Lines holding the string "menu" in the listing below are to be copied.

RECORDS FOR THIS TASK:
□ □ □ □ □ □ □

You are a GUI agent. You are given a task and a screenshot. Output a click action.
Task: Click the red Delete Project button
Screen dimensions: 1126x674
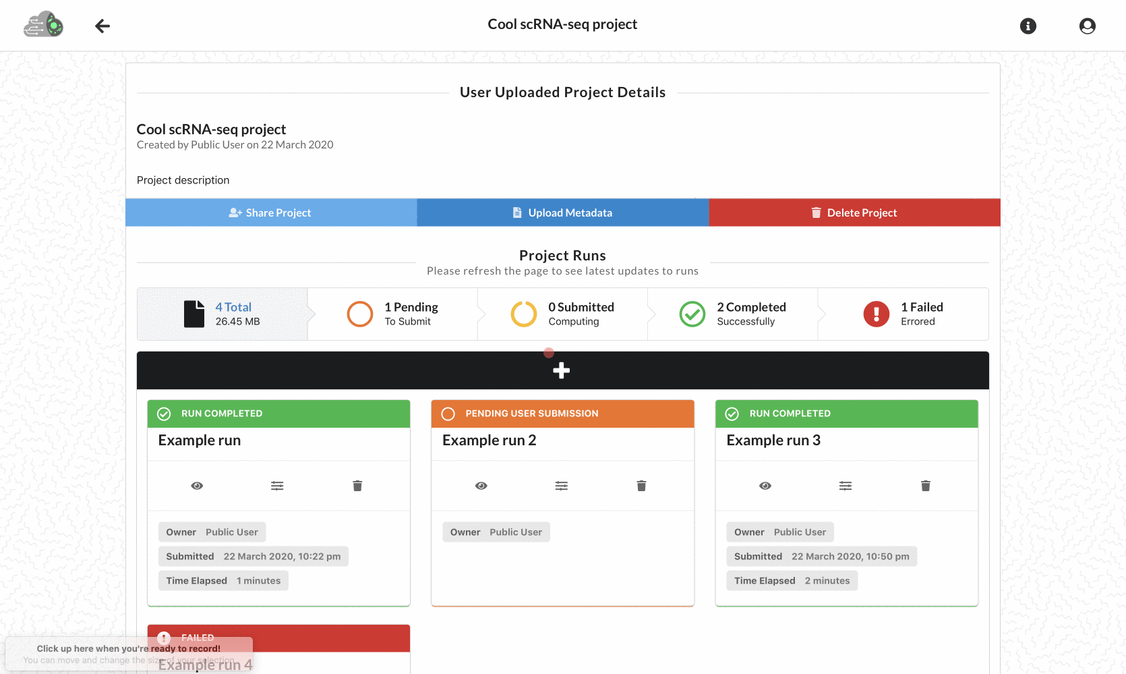click(x=854, y=213)
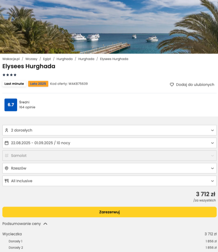
Task: Expand the date range dropdown chevron
Action: coord(212,143)
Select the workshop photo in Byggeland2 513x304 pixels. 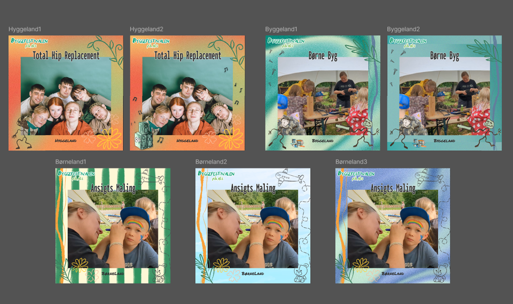[444, 97]
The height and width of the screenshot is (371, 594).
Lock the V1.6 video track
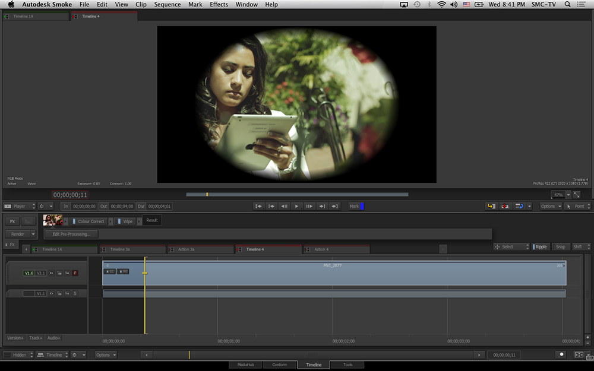(60, 273)
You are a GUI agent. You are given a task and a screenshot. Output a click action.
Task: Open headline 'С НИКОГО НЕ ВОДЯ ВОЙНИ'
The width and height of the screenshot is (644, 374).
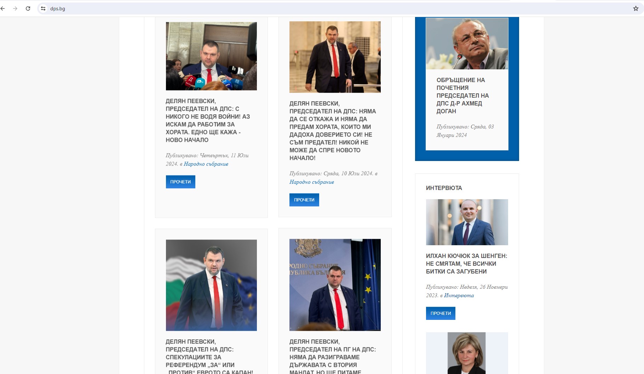(208, 121)
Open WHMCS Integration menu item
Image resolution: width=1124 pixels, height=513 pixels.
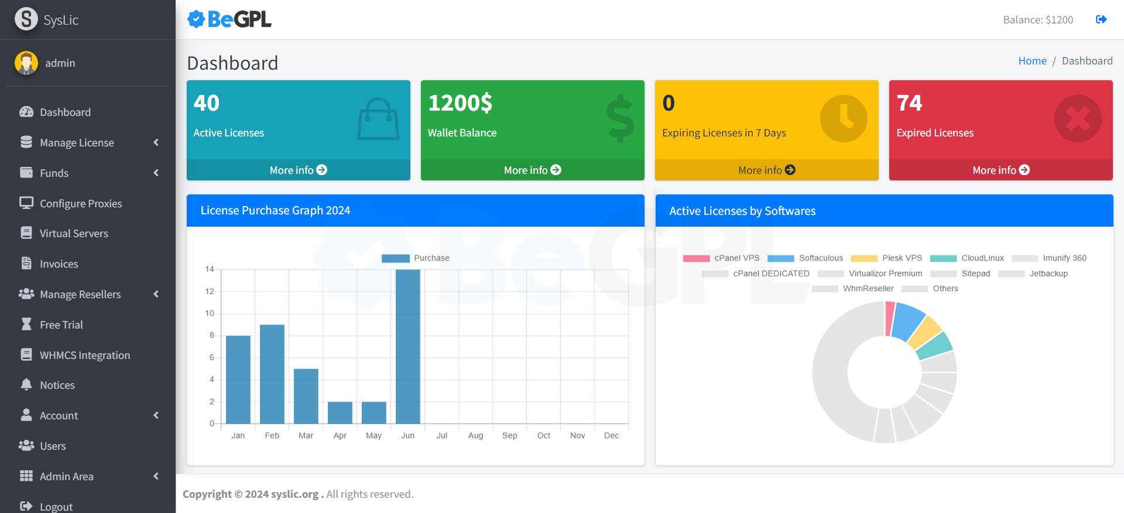[84, 355]
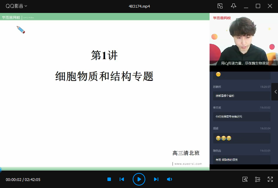
Task: Click the www.xueersi.com link on slide
Action: pyautogui.click(x=188, y=163)
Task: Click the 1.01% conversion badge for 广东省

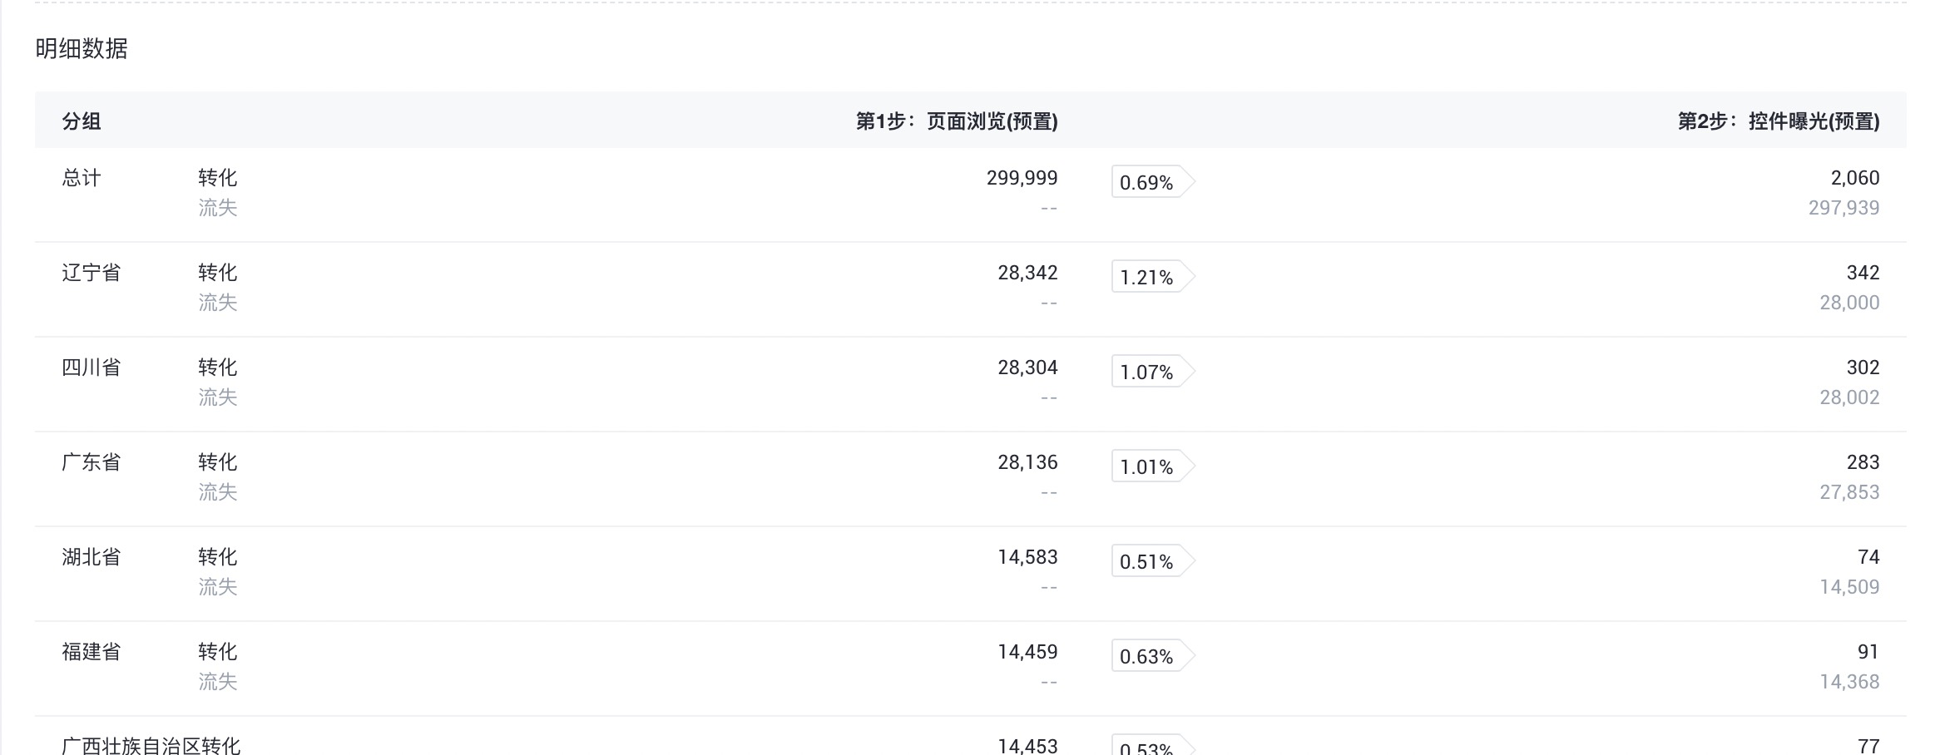Action: point(1146,466)
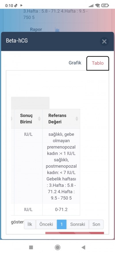Switch to the Grafik tab
Screen dimensions: 115x255
coord(75,63)
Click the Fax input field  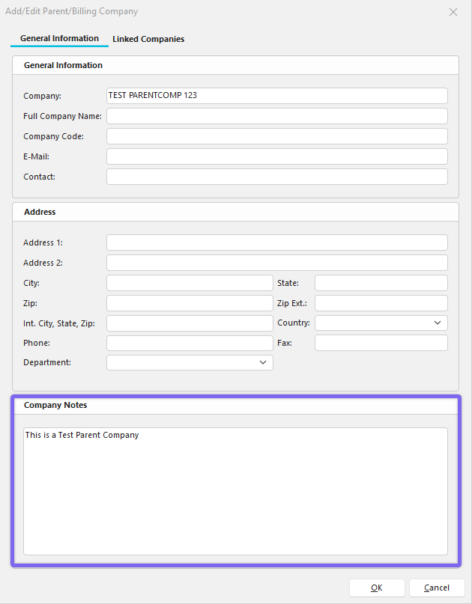(x=381, y=343)
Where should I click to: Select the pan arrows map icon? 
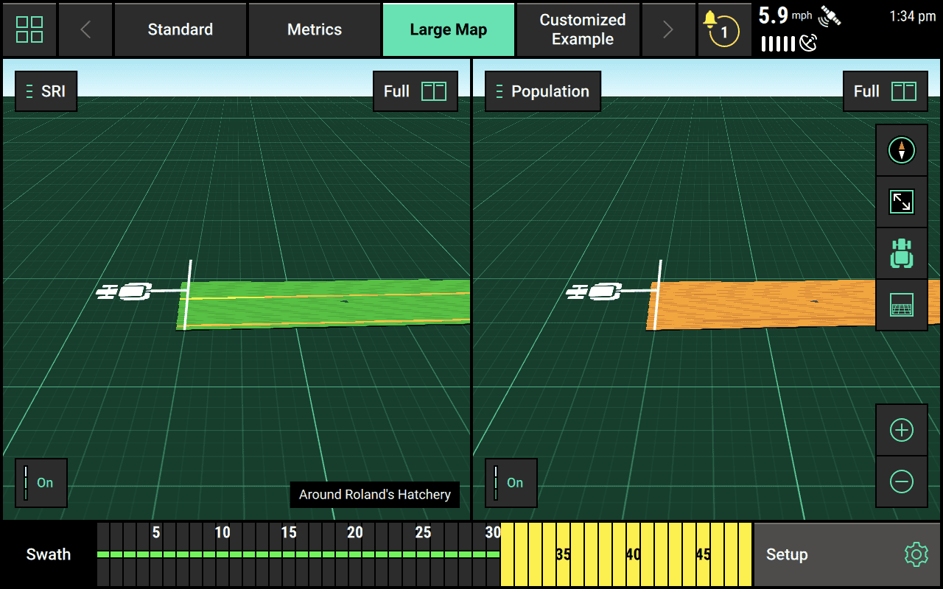click(x=902, y=201)
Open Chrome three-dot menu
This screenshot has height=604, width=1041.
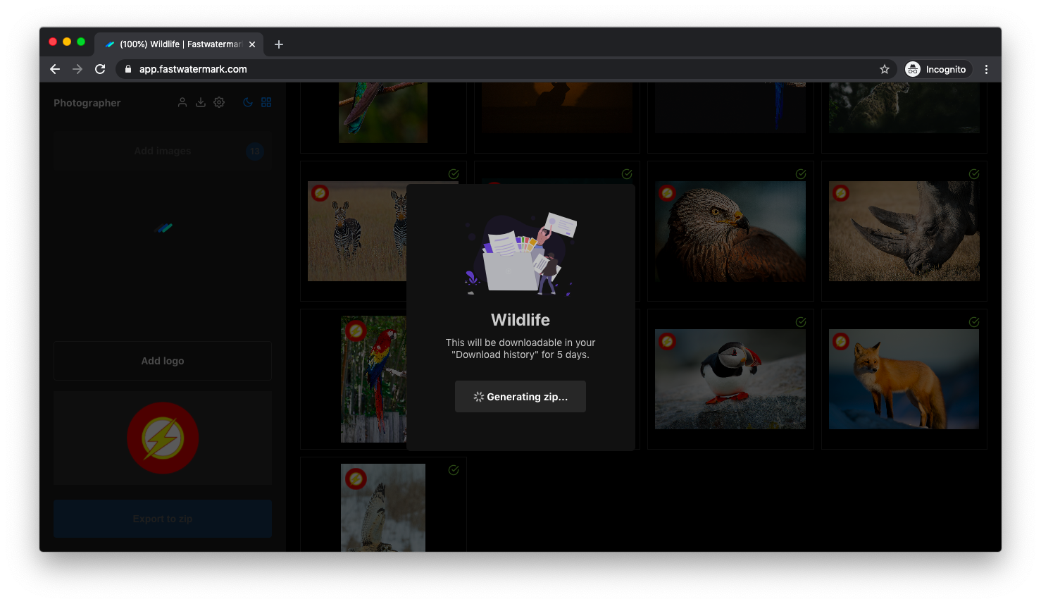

□ □ □ □ □ □ □

ANSWER TO THIS PROBLEM:
Open WHMCS Integration menu item
Open Chrome three-dot menu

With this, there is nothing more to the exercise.